Dr. Weisbrot currently serves as the Co-Director of the Center for Economic and Policy Research, in Washington, D.C. He received his Ph.D. in economics from the University of Michigan, with specialization in international economics and political economy. He was a consultant to the government of Haiti in 1995-6. He is co-author, with Dean Baker, of "The Scorecard on Globalization: Twenty Years of Diminished Progress" and Social Security: The Phony Crisis (University of Chicago Press, 2000). He writes a weekly column on economic and policy issues that is distributed to over 400 newspapers by Knight-Ridder/Tribune Media Services. His opinion pieces have appeared in the Washington Post, the Los Angeles Times, the Boston Globe, and the Chicago Tribune, among others. He has appeared on CNN, ABC World News Tonight, C-SPAN Washington Journal, Fox News, and many other national and local television and radio programs.

Mariama Williams

Mariama Williams is an international economics consultant and an Adjunct Associate at the Center of Concern, Washington, D.C. She is also the Research Adviser for the International Gender and Trade Network.
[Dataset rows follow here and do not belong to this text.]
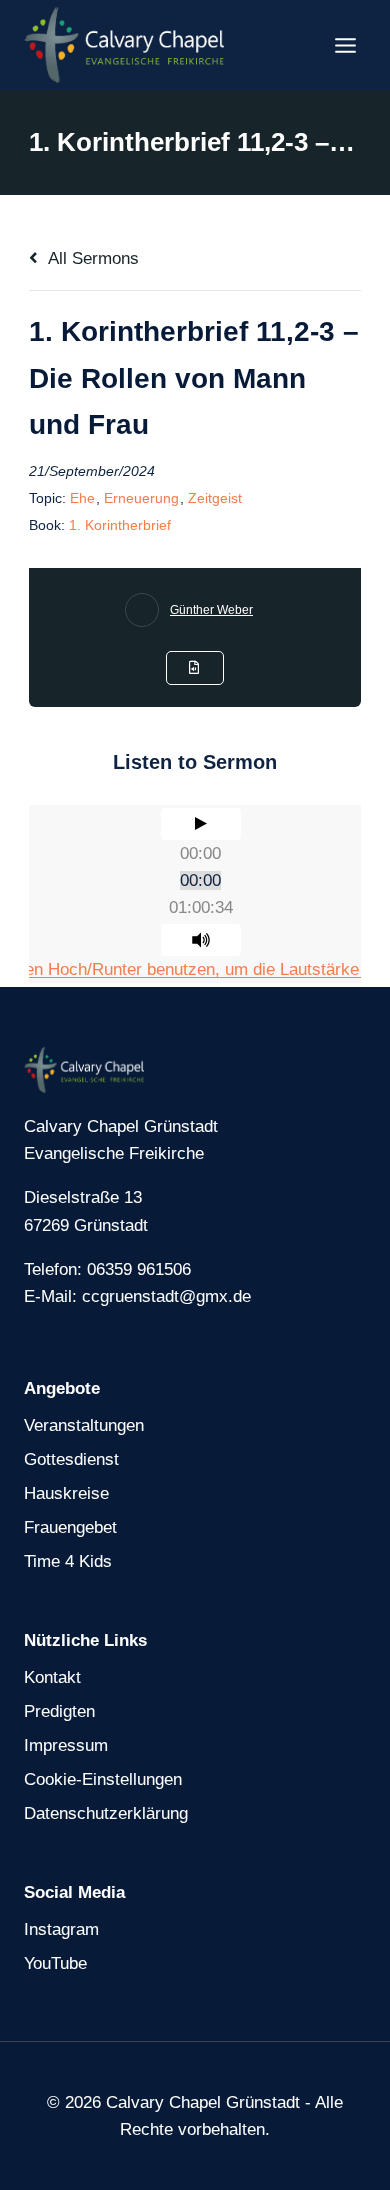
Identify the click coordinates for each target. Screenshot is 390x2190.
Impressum (66, 1745)
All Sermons (91, 258)
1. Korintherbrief (120, 525)
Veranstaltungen (84, 1425)
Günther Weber (211, 610)
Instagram (61, 1929)
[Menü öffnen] (345, 45)
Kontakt (52, 1677)
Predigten (59, 1711)
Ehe (82, 498)
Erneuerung (141, 498)
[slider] (200, 880)
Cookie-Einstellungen (103, 1779)
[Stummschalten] (201, 940)
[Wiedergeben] (201, 824)
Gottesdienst (71, 1459)
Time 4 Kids (68, 1561)
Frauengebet (70, 1527)
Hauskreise (66, 1493)
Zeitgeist (215, 498)
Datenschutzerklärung (106, 1813)
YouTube (55, 1963)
Williams is a member of Development Alternative with Women for a New Era (DAWN) and Member of the Board of the Association for Women's Rights and Development (AWID) and a Director of the Institute for Law and Economics (Kingston, Jamaica). Williams has been an assistant professor in the Social Sciences Department at the Fashion Institute of Technology, State University of New York and the Coordinator of the Jamaica Human Development Report, the United Nations Development Program and the Government of Jamaica. She was also a member of the International Advisory Committee of the "Progress of the World's Women" - A Biennial Report, the United Nations Fund for Women (UNIFEM). More recently Williams has been a resource person to a number of governmental and inter-governmental forums. Williams is a consultant on gender and trade to the Commonwealth Secretariat, London, and a member of the Gender, Globalization, and Democratization Scientific Research Committee of the International Social Science council and the International Working Group on Engendering Macroeconomics and International Trade.